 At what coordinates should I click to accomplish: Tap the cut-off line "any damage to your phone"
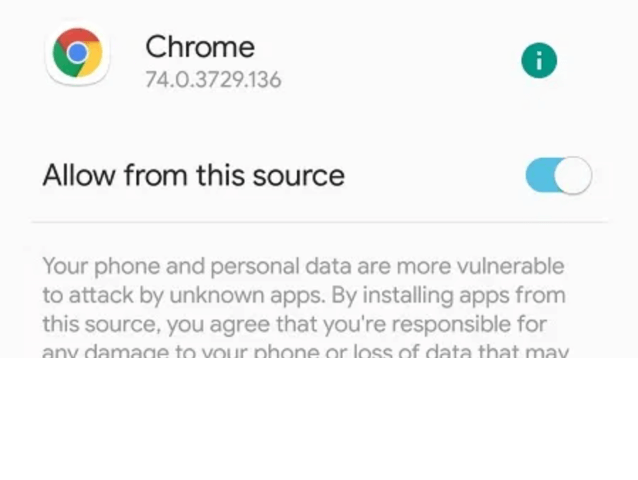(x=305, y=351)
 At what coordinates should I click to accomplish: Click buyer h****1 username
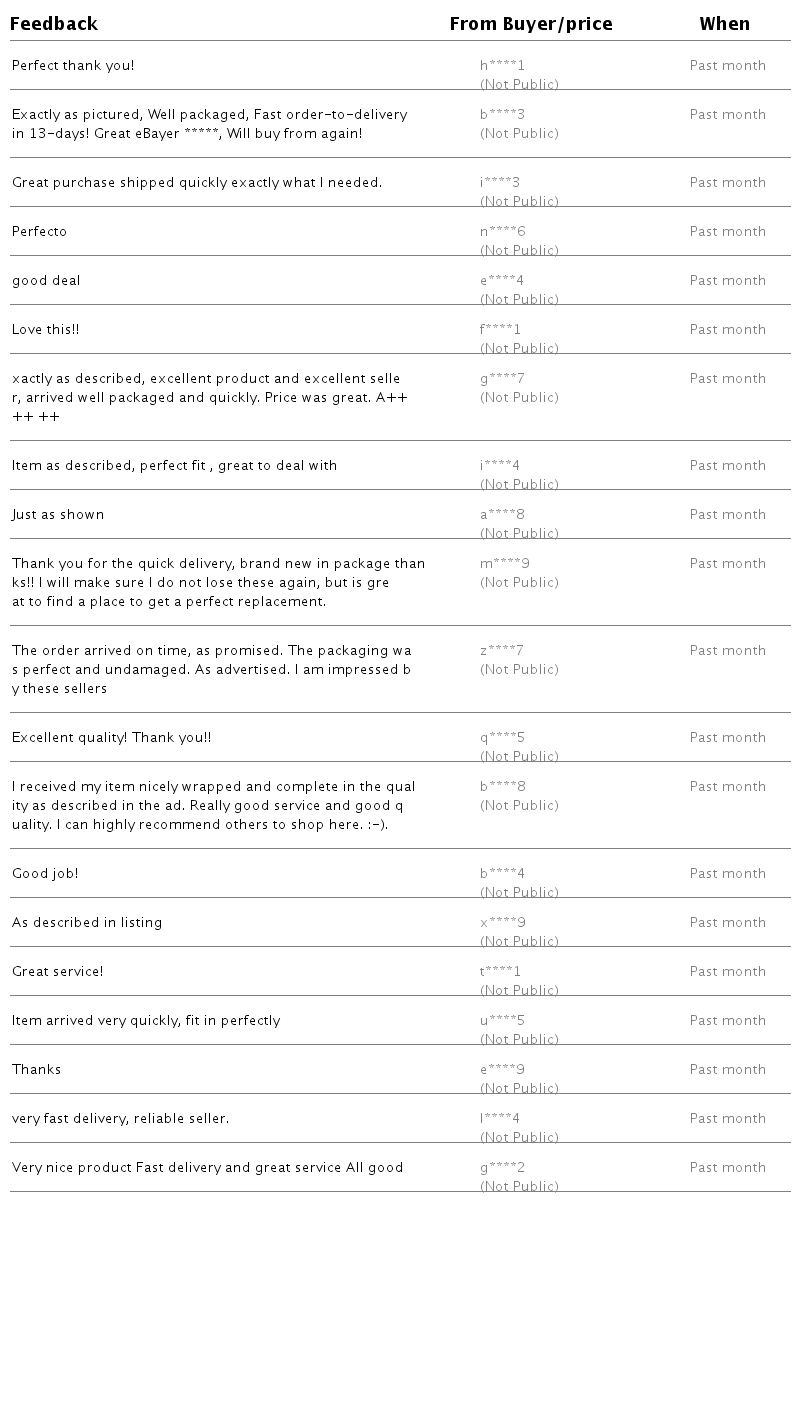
* * *
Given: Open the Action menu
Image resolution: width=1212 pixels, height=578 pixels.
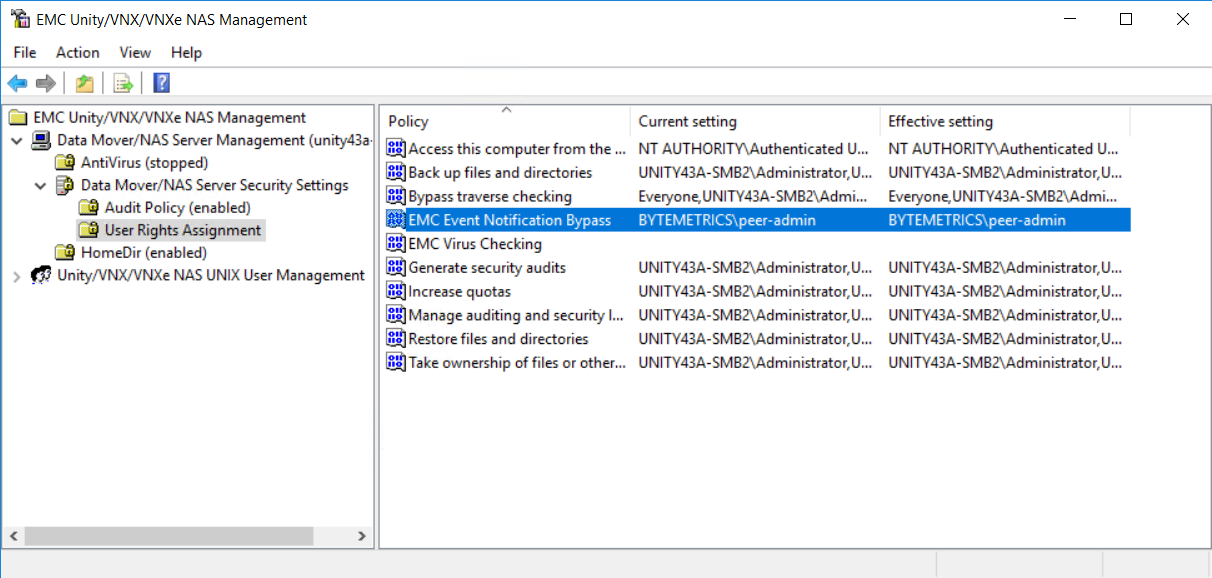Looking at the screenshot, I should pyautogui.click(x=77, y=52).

### Exercise requirements
Your copy should hold the lines from the one with "At what coordinates should I click to accomplish: Tap" up to and including the one with "At what coordinates should I click to accomplish: Click", exactly as in the data above, and no pictures.

### Written solution
 At what coordinates should I click to accomplish: Tap the cut-off line "any damage to your phone"
(x=305, y=351)
 At what coordinates should I click to accomplish: Click buyer h****1 username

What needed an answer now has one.